Mr Fitzsimons, 52, had previously been a chief superintendent in day-to-day operational control of the Special Branch since 1985. He had joined the RUC in 1963.

He enjoyed a high reputation both within the branch and the force as a whole - although the branch, in common with military intelligence and MI5 and MI6 - failed to spot the IRA's Libyan connection which led to the re- arming of the republican group in 1985-86.

The terrorists successfully managed to escape detection as they smuggled several large shipments of weaponry and explosives from Tripoli in those years.

According to one source who knew him well, Mr Fitzsimons worked on very easy terms with his counterparts at the head of Military Intelligence.

An exception to this was the lieutenant-colonel who headed Army intelligence in Northern Ireland in the late 1980s and who gave evidence during the trial of the Army agent Brian Nelson.

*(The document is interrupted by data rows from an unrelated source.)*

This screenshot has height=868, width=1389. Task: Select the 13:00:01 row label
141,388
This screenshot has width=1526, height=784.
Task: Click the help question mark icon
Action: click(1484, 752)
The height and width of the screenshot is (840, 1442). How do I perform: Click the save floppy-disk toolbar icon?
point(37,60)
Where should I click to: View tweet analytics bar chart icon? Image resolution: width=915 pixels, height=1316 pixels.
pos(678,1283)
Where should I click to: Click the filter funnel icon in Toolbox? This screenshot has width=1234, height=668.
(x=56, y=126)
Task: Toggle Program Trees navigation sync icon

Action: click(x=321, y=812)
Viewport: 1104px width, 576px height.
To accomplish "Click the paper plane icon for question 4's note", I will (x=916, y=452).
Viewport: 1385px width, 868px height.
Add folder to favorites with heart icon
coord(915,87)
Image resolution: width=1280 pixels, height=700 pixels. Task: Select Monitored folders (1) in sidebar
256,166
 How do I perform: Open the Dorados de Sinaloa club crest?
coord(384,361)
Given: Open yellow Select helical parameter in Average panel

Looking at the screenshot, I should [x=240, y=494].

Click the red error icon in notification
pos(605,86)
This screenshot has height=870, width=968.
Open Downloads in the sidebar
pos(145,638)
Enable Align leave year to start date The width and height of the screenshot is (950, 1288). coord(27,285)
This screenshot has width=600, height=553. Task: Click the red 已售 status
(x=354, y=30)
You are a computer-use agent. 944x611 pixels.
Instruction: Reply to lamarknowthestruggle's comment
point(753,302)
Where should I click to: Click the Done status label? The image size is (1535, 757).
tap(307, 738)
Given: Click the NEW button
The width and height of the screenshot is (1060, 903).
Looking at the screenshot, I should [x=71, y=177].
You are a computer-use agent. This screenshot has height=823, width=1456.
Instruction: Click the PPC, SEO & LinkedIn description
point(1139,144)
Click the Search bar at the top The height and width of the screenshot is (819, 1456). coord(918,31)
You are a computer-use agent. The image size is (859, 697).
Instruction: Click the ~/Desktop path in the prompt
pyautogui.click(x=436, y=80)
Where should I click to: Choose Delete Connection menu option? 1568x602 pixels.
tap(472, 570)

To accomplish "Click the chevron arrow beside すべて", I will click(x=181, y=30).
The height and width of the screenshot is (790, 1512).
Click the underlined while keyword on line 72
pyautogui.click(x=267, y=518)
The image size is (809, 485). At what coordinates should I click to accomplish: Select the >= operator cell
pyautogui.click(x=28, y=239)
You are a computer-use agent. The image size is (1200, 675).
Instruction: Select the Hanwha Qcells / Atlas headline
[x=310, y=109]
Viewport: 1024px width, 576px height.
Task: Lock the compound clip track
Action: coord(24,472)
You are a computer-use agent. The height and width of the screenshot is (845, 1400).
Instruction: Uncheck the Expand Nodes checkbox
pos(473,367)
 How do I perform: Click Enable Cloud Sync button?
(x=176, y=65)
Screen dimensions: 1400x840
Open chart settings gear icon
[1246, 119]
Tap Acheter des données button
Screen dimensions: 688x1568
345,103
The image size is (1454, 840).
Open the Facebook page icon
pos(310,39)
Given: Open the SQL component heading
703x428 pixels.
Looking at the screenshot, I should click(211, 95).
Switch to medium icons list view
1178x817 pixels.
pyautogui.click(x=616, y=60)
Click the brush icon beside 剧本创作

Mr Fitzsimons reportedly had serious reservations about this officer's character and behaviour. He is understood to have suspected that Nelson had been run as an agent in an improper manner with scant regard to agreed procedures.

The loss of Mr Fitzsimons comes at a time when a number of other very experienced senior RUC officers have just retired from the force.

The Special Branch will be particularly hard-hit by yesterday's crash, since at least seven of the 10 RUC casualties were senior officers in the department. They included, it is believed, a chief superientendent and a superintendent.